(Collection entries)
----

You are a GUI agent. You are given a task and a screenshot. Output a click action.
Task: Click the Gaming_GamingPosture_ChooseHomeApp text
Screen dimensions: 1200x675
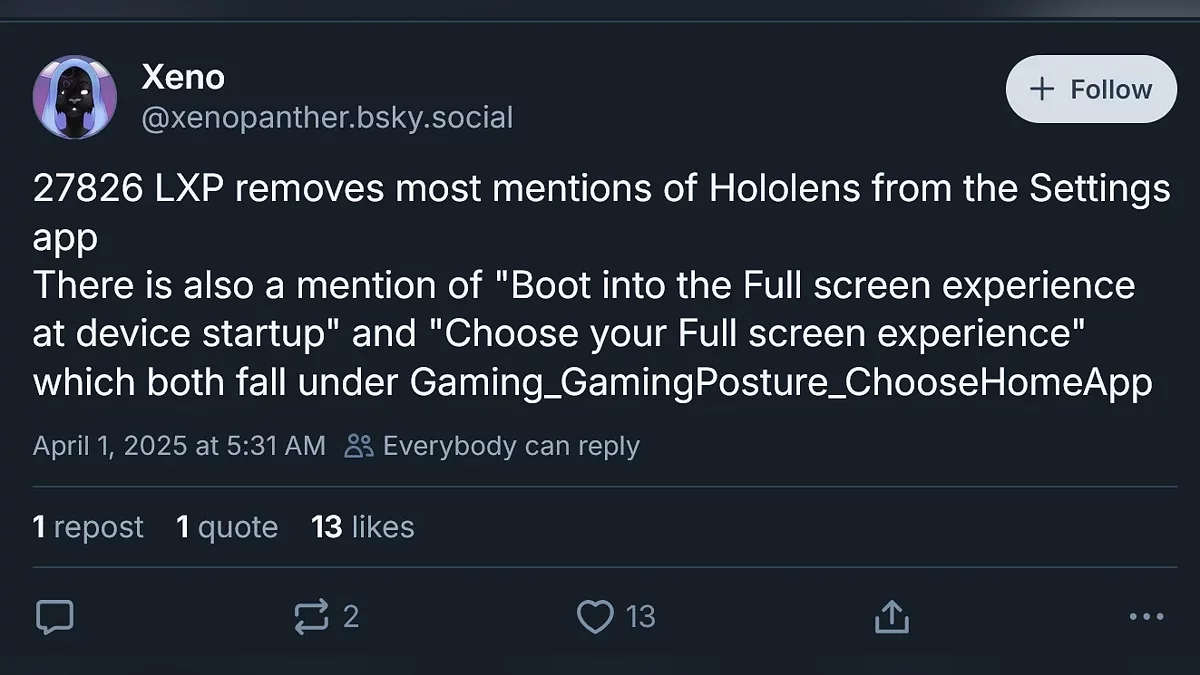coord(782,384)
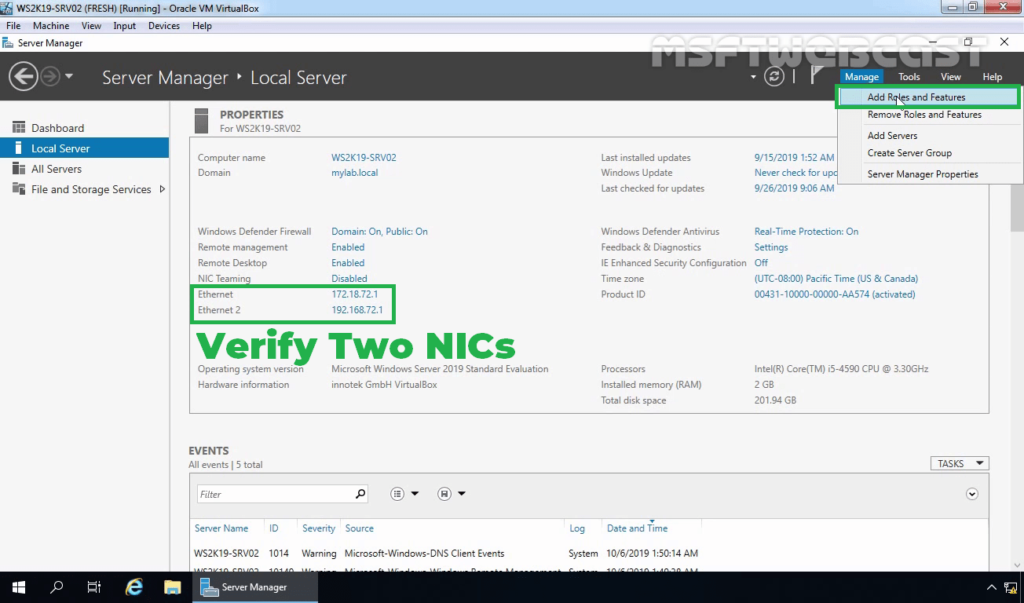This screenshot has height=603, width=1024.
Task: Click the back navigation arrow
Action: tap(23, 76)
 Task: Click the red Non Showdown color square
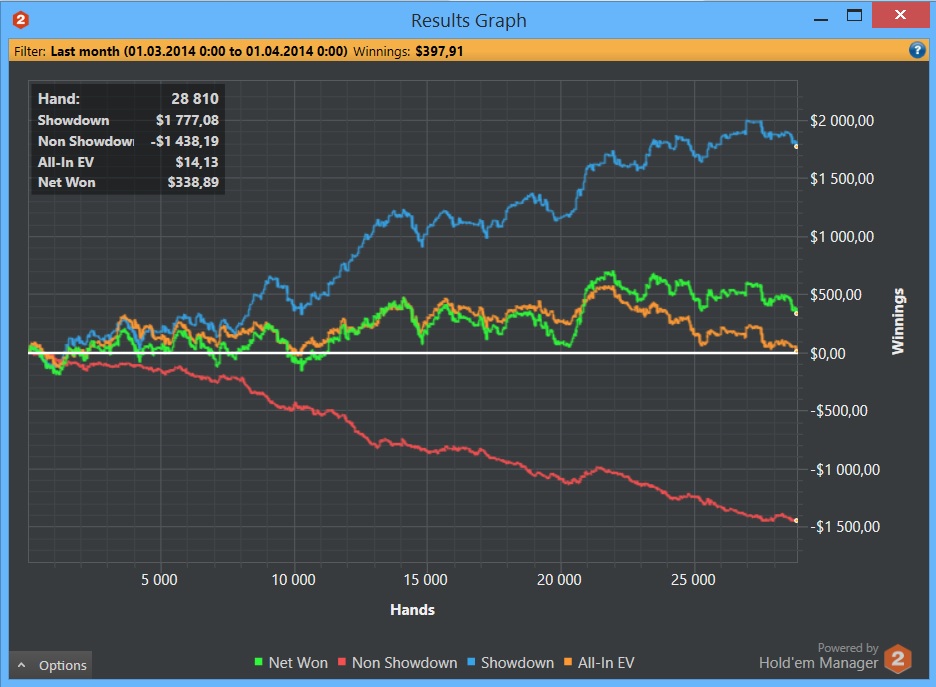pos(342,661)
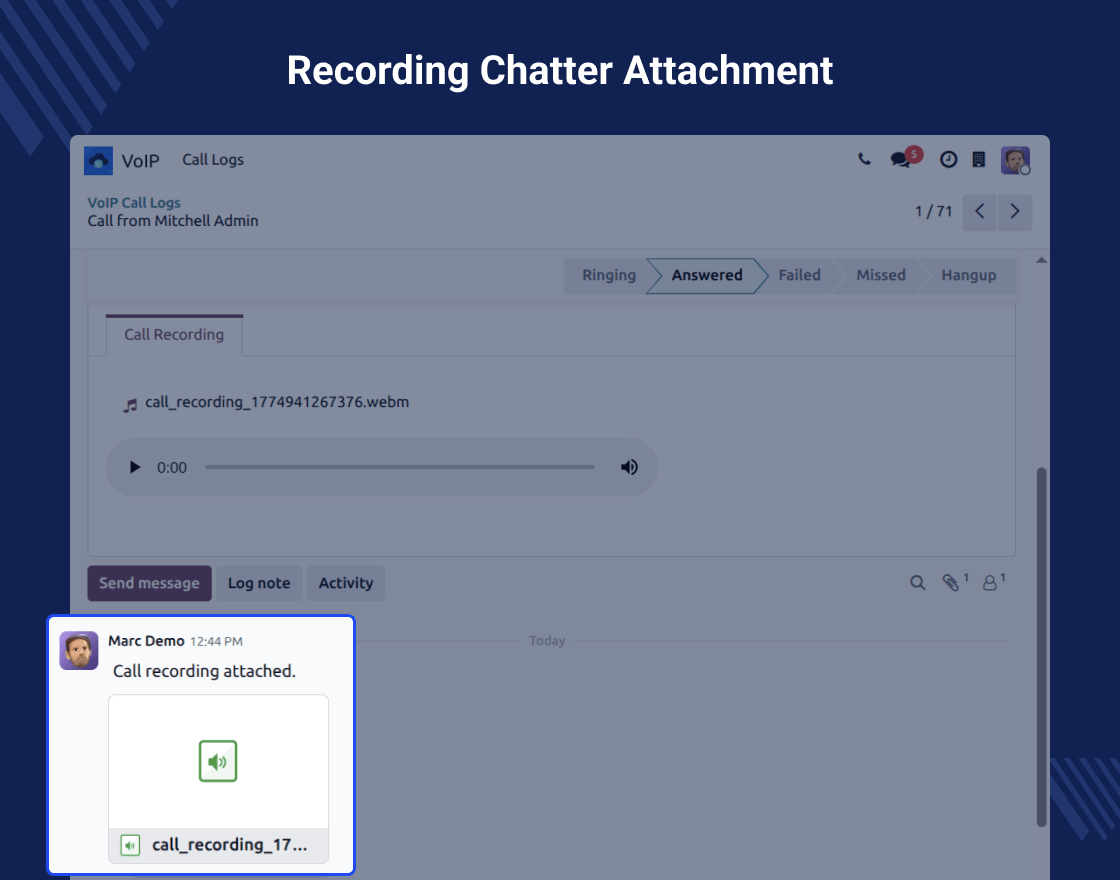Go to previous call log record

[980, 212]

----

WHAT THE TASK ASKS
Text only, pictures out: give every record again as written.

RESULT BELOW
You are a GUI agent. You are given a task and a screenshot. Output a click action.
Task: Click the Gaming_GamingPosture_ChooseHomeApp text
Screen dimensions: 1200x675
coord(782,384)
This screenshot has height=603, width=1024.
Task: Click the back navigation arrow
Action: tap(23, 76)
 Task: Click the red Non Showdown color square
pos(342,661)
Go to previous call log record

[980, 212]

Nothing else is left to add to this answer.